Destruction of 80spirochete Borrelia burgdorferi round-body propagules

 Proc Natl Acad Sci U S A. 2009 Nov 3;106(44):18656-61. Epub 2009 Oct 20. Destruction of 
80spirochete Borrelia burgdorferi round-body propagules (RBs) by the antibiotic tigecycline. 
Brorson Ø, Brorson SH, Scythes J, MacAllister J, Wier A, Margulis L.
Department of Microbiology, Sentralsykehuset i Vestfold HF, N-3116 Tonsberg, Norway.
Persistence of tissue spirochetes of Borrelia burgdorferi as helices and round bodies (RBs) 

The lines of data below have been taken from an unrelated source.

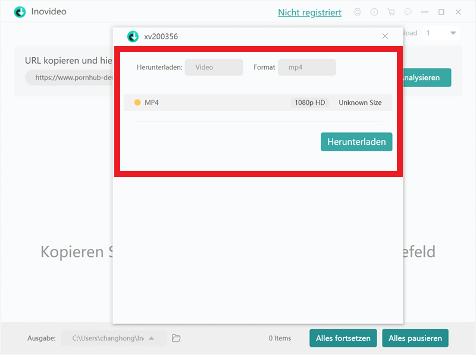Image resolution: width=476 pixels, height=355 pixels.
Task: Open settings via the gear icon
Action: pyautogui.click(x=357, y=12)
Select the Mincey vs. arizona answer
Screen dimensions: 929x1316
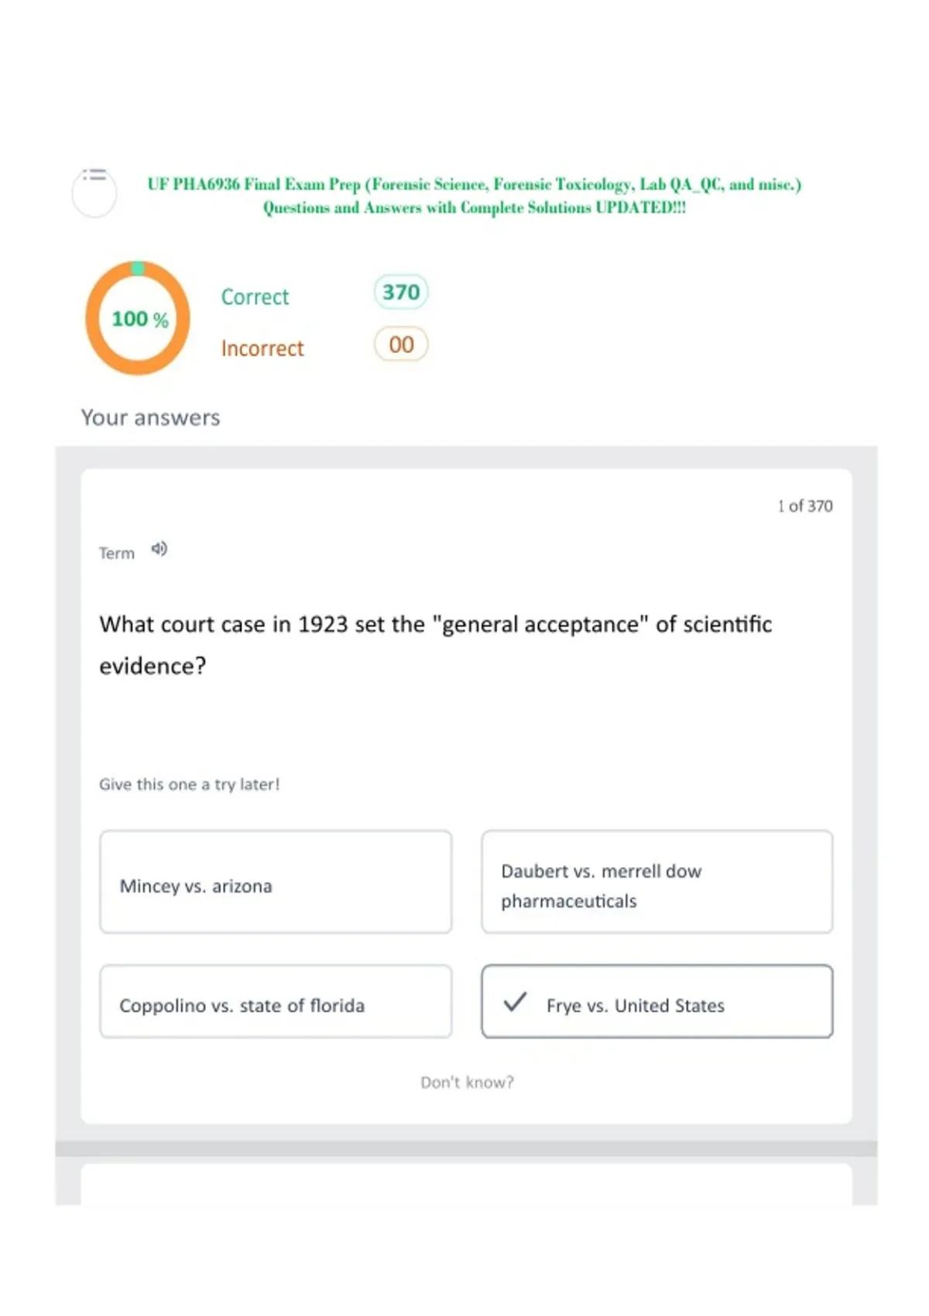pyautogui.click(x=276, y=882)
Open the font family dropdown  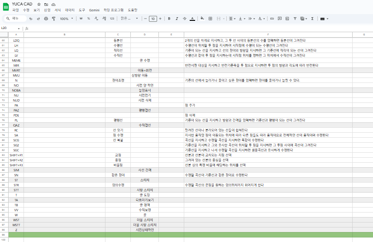pyautogui.click(x=128, y=19)
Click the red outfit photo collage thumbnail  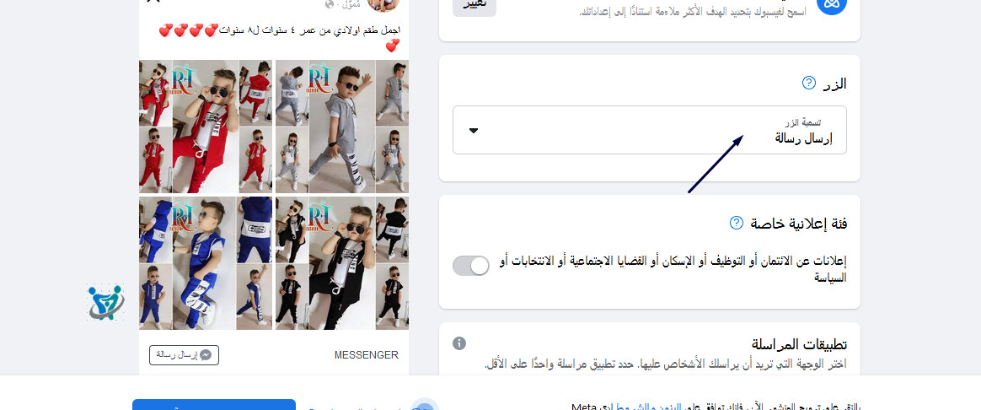tap(205, 127)

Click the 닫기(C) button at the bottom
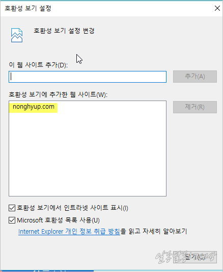195,257
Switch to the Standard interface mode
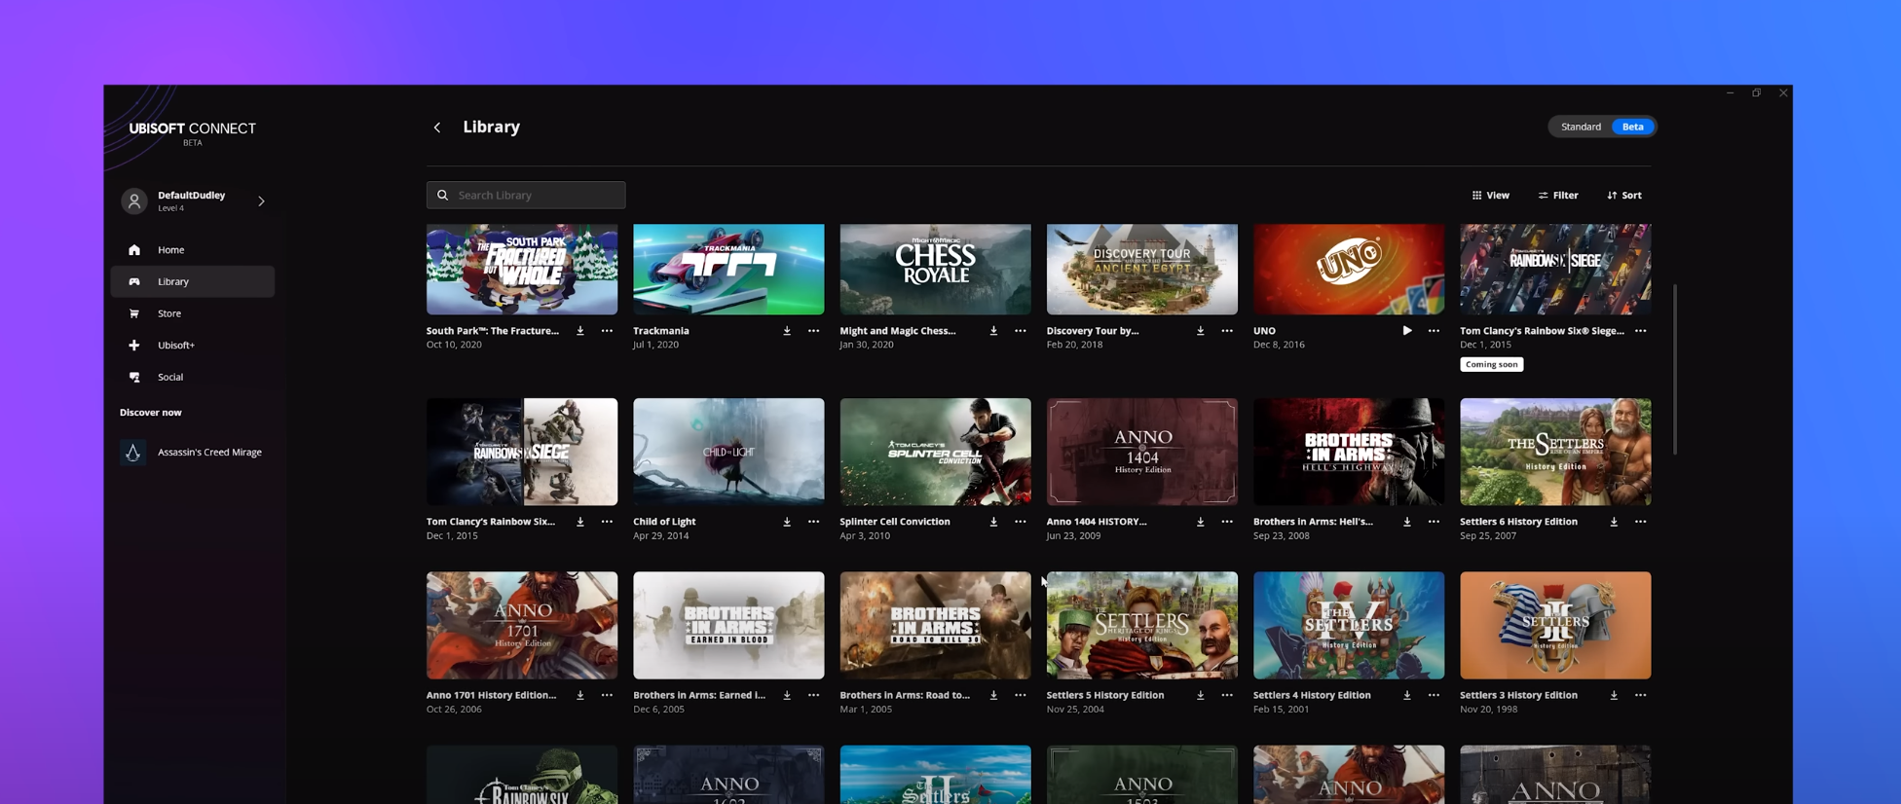Viewport: 1901px width, 804px height. pyautogui.click(x=1581, y=127)
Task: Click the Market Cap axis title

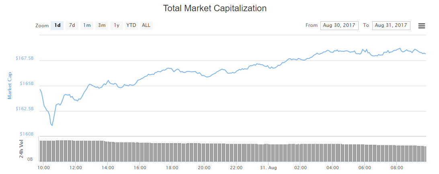Action: click(10, 85)
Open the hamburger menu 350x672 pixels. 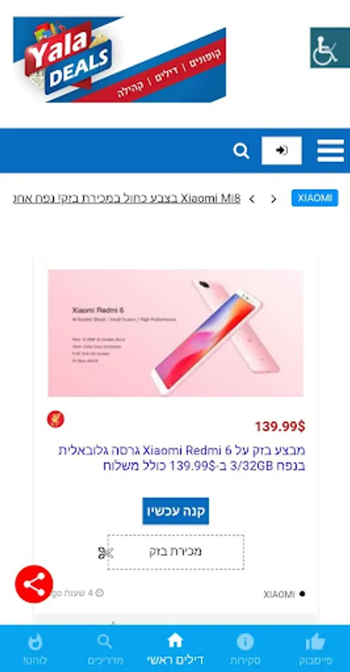tap(331, 150)
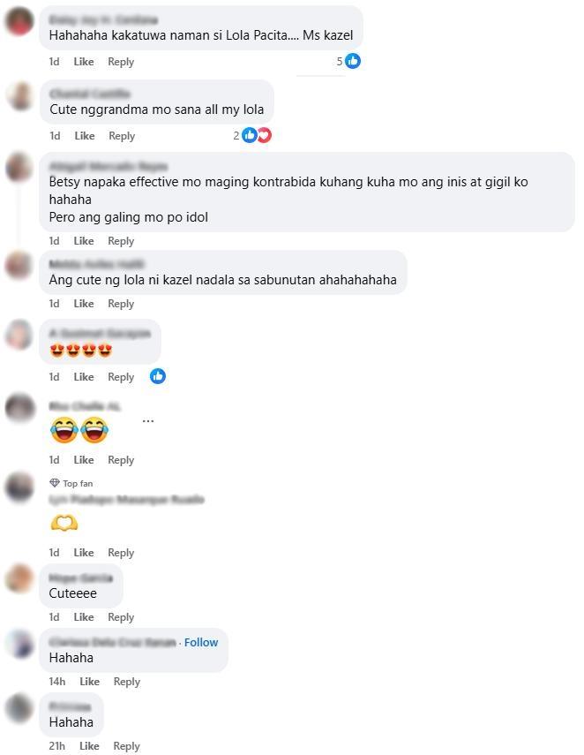Reply to the Hahaha comment from 21h
Image resolution: width=584 pixels, height=755 pixels.
[x=126, y=746]
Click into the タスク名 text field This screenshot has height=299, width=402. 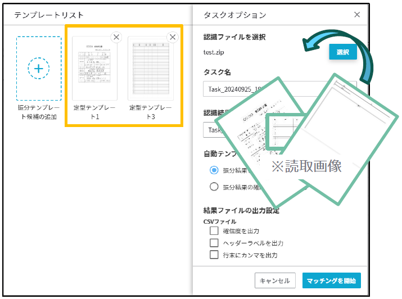pyautogui.click(x=236, y=89)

explains many erythema-Lyme disease symptoms. Spirochete RBs (reproductive propagules also 
called coccoid bodies, globular bodies, spherical bodies, granules, cysts, L-forms, sphaeroplasts, or 
vesicles) are induced by environmental conditions unfavorable for growth. Viable, they grow, 
move and reversibly convert into motile helices. Reversible pleiomorphy was recorded in at least 
six spirochete genera (>12 species). Penicillin solution is one unfavorable condition that induces 
RBs. This antibiotic that inhibits bacterial cell wall synthesis cures neither the second "Great 
Imitator" (Lyme borreliosis) nor the first: syphilis. Molecular-microscopic techniques, in 
principle, can detect in animals (insects, ticks, and mammals, including patients) helices and RBs
of live spirochetes. Genome sequences of B. burgdorferi and Treponema pallidum spirochetes 
show absence of >75% of genes in comparison with their free-living relatives. Irreversible 
integration of spirochetes at behavioral, metabolic, gene product and genetic levels into animal 
tissue has been documented. Irreversible integration of spirochetes may severely impair 
immunological response such that they persist undetected in tissue. We report in vitro inhibition 
and destruction of B. burgdorferi (helices, RBs = "cysts") by the antibiotic Tigecycline (TG; 
Wyeth), a glycylcycline protein-synthesis inhibitor (of both 30S and 70S ribosome subunits). 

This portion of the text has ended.